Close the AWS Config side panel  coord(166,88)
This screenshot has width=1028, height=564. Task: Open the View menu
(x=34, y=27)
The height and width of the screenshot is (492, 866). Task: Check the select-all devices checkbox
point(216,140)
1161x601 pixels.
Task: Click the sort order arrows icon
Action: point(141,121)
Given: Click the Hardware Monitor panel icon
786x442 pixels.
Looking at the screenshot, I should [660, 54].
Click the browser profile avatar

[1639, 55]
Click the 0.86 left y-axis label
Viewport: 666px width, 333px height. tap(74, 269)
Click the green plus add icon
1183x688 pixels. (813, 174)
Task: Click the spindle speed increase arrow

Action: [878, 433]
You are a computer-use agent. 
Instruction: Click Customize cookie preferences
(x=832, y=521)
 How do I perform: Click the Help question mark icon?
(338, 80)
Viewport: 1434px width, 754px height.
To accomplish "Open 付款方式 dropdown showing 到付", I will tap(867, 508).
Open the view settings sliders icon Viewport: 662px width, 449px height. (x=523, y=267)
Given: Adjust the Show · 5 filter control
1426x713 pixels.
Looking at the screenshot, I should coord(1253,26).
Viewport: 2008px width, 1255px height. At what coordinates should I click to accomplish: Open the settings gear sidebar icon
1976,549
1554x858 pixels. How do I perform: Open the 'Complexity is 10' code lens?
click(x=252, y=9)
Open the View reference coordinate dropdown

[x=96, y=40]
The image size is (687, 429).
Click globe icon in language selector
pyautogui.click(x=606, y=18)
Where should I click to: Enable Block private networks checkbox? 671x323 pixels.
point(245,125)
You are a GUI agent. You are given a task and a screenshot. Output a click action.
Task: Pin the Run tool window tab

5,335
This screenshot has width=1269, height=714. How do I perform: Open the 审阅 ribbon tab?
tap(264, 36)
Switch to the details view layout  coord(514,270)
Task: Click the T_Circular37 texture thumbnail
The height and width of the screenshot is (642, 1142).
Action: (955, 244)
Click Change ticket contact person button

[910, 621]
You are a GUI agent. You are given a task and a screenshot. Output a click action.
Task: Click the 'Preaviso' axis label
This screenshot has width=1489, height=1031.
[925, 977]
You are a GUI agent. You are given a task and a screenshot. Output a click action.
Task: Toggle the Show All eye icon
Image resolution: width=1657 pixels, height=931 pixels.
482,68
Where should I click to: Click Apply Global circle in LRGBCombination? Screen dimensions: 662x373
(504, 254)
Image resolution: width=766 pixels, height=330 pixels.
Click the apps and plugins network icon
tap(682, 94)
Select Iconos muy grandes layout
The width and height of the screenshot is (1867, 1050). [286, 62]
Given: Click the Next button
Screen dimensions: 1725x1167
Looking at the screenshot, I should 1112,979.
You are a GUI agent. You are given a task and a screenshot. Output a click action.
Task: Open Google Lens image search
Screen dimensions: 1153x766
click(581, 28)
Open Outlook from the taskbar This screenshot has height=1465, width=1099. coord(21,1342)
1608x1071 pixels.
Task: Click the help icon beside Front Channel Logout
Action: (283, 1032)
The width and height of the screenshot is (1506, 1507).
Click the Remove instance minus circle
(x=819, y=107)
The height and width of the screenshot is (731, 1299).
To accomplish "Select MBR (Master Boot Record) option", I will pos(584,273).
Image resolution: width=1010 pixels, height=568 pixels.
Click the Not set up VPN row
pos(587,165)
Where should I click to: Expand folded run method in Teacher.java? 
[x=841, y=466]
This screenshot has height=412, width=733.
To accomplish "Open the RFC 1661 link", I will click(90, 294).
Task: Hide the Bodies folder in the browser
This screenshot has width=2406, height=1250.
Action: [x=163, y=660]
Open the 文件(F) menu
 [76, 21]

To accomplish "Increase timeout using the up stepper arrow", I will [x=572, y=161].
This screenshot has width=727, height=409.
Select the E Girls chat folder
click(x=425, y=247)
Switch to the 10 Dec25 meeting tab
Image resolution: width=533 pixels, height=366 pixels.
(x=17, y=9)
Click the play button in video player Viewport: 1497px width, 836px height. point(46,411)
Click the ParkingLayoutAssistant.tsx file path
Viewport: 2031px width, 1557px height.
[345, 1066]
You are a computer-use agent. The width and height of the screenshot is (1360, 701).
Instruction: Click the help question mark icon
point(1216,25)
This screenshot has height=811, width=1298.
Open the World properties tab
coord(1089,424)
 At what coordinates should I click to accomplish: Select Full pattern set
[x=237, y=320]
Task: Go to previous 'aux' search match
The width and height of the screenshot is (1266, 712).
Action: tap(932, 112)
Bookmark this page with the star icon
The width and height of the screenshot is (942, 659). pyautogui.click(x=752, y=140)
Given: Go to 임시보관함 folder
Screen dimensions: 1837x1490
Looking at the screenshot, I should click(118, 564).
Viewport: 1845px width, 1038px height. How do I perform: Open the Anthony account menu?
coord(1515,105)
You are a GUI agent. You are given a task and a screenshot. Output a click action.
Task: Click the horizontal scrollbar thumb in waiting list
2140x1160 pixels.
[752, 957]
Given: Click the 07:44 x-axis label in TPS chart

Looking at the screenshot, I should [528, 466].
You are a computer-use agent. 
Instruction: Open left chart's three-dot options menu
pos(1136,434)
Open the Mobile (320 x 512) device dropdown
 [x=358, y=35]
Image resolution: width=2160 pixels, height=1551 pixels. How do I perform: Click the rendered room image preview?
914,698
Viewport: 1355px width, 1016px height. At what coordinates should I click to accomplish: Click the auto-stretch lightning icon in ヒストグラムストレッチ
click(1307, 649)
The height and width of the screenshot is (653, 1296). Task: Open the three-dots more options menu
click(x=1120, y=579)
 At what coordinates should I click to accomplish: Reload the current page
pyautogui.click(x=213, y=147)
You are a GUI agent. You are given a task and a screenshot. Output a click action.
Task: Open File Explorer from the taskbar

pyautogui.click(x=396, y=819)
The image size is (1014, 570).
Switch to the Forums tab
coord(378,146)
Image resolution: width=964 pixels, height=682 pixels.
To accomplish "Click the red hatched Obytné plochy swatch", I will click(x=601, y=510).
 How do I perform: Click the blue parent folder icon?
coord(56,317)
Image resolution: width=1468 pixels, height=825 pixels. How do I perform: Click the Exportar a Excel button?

========

● **Problem details**:
Going through the data above, return each line with the word "search".

● **Result of this exercise**:
Task: Open Google Lens image search
Task: Go to previous 'aux' search match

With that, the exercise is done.